EnginSoft - CAE Conference Abstracts

EnginSoft International Conference 2011
CAE Technologies for Industry

Numerical and Experimental Evaluation of Structural Impact Behavior of Large Pod for Nautical Applications

Scarselli Gennaro - Università del Salento (Italy)
Cavaliere Pasquale - Università del Salento (Italy)
Perillo Marco - EnginSoft (Italy)
Primavera Vito - EnginSoft (Italy)
Sacchi Daniele - ZF Marine (Italy)

Abstract

The marine vehicles usually exhibit one or more large pods exiting from the bottom keel: on these large pods propeller blades are mounted on shafts taking power through a transmission system composed by different rotating elements that transfer, through proper gears, the rotational speed from the engine shaft to the external shafts. In Figure 1 a typical architecture is reported showing the pod before mentioned and its location respect to the marine vehicle. During their operational life these structures suffer different problems due to the position in which they necessarily work: one of this is the exposure to impact damage. The navigation when is performed close to coast can take the external surfaces of the marine vehicle in contact with rocks. Also when the marine vehicle runs far from the coast it is possible that it crashes against a floating obstacle.

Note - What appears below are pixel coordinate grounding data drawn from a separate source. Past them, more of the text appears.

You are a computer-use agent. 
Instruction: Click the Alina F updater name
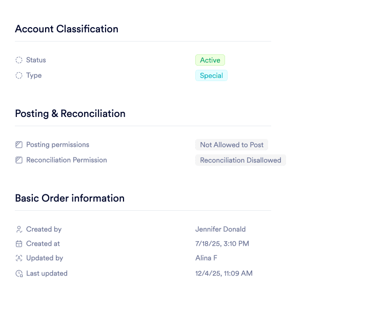click(206, 258)
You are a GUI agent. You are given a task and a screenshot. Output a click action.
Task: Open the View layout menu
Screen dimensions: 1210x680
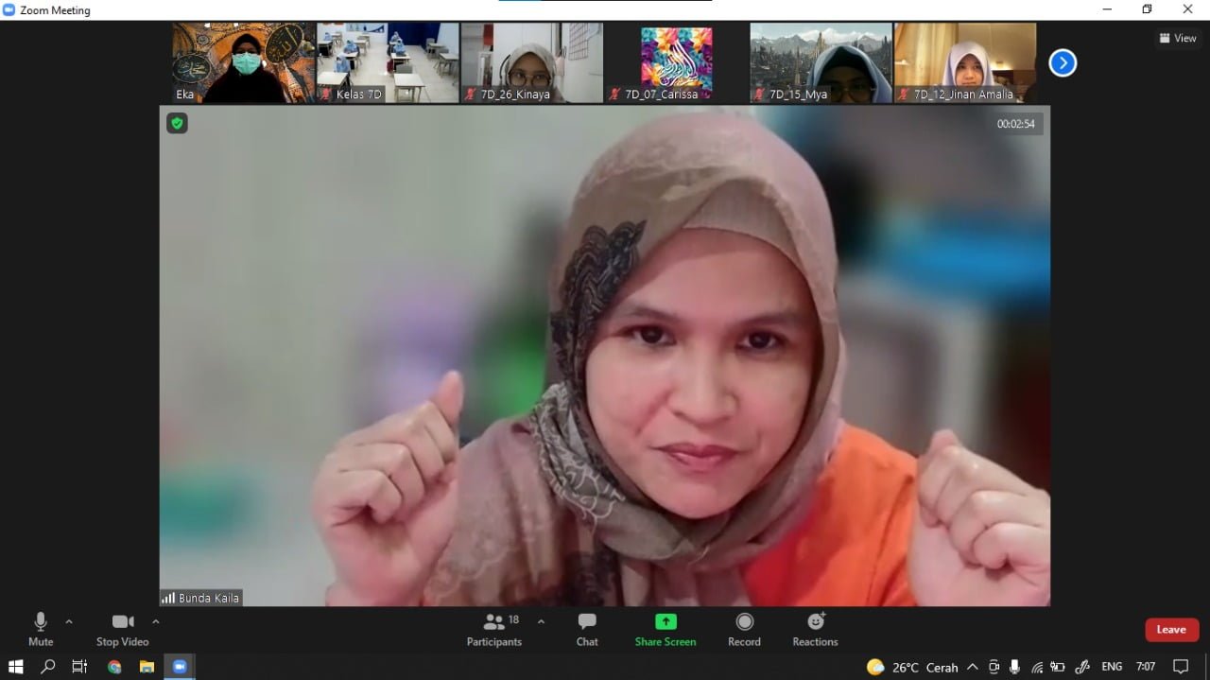coord(1178,39)
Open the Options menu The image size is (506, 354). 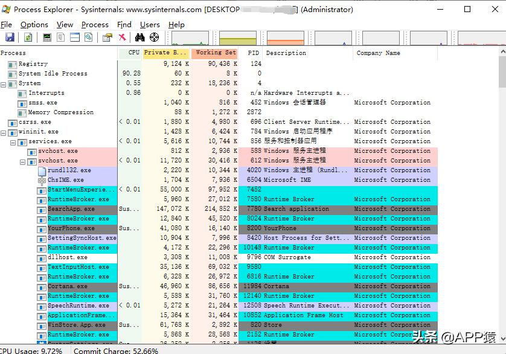34,25
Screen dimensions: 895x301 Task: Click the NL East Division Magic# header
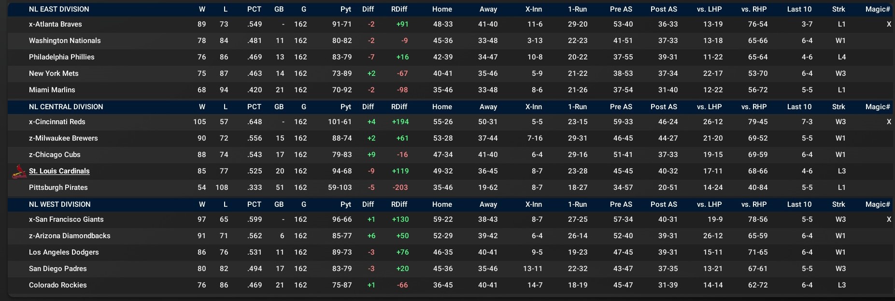tap(877, 9)
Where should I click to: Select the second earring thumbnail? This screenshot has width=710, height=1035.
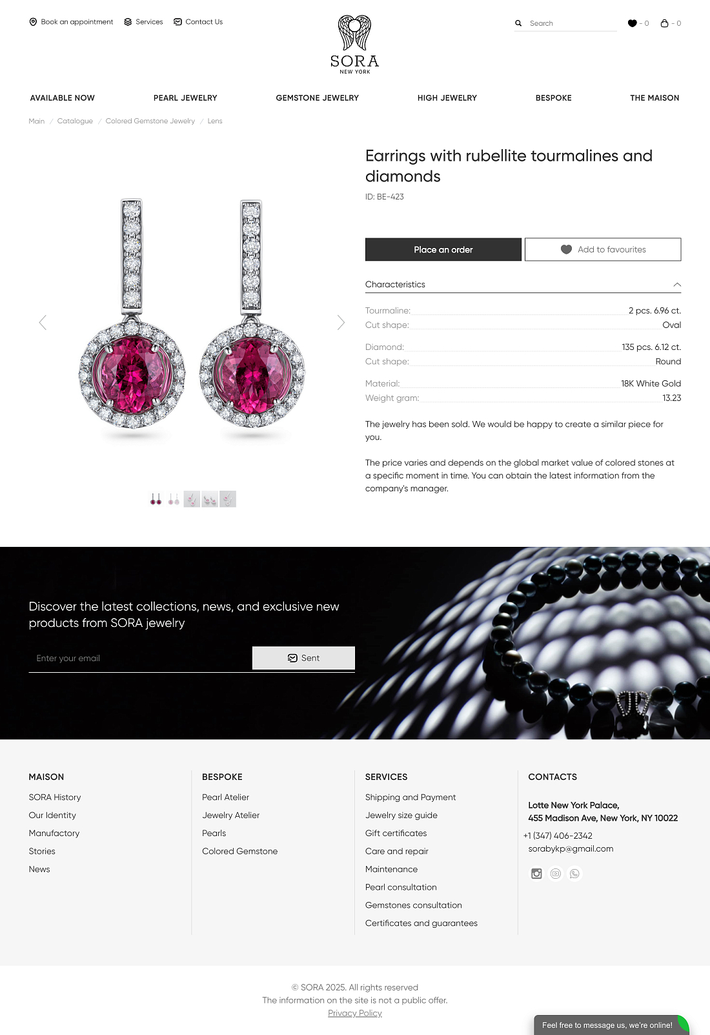click(x=174, y=499)
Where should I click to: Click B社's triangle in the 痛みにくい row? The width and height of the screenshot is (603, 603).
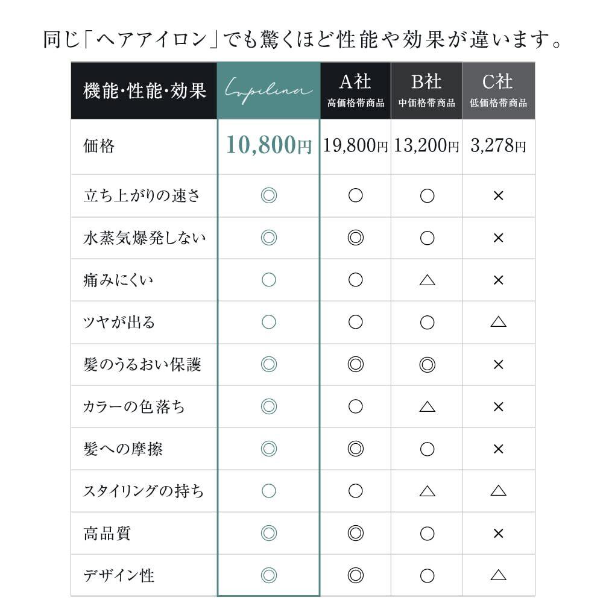427,280
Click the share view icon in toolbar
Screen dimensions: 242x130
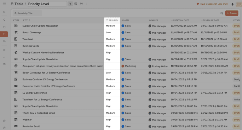coord(81,4)
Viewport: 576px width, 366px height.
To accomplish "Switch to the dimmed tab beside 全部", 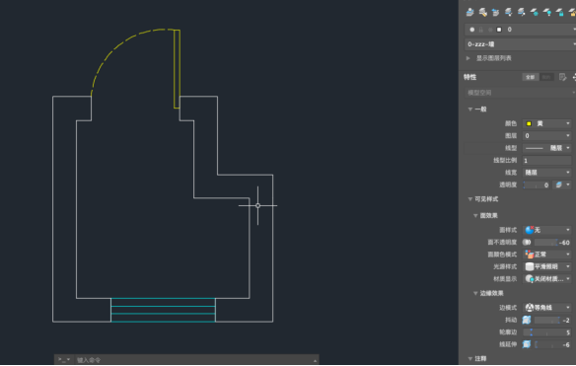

The effects of these impacts depend on different technical parameters: the vehicle speed, the mutual stiffness of the structural parts crashing, the vehicle and obstacle mass and so on. The main risk that should be avoided is a serious damage to the marine vehicle primary structure in the points of attachment of the pod support structure. If not properly designed this attachment damage can open a fracture in the bottom keel causing, in the worst scenario, the complete loss of the vehicle and the transported payload. This is the main reason that has motivated ZF Marine to investigate the impact problems of these pods at first from a physical and numerical standpoint, thinking about a structural solution designed to “bear” an impact in controlled conditions and, then, from an experimental standpoint, realizing a “crash experiment” in which real pods have been moved against a fixed obstacle acquiring all the information about impact accelerations and forces in assigned points of the structure. In this paper this complex numerical and experimental activity is described in detail starting from the functional description of real structure working on the marine vehicle up to the conceived experiment.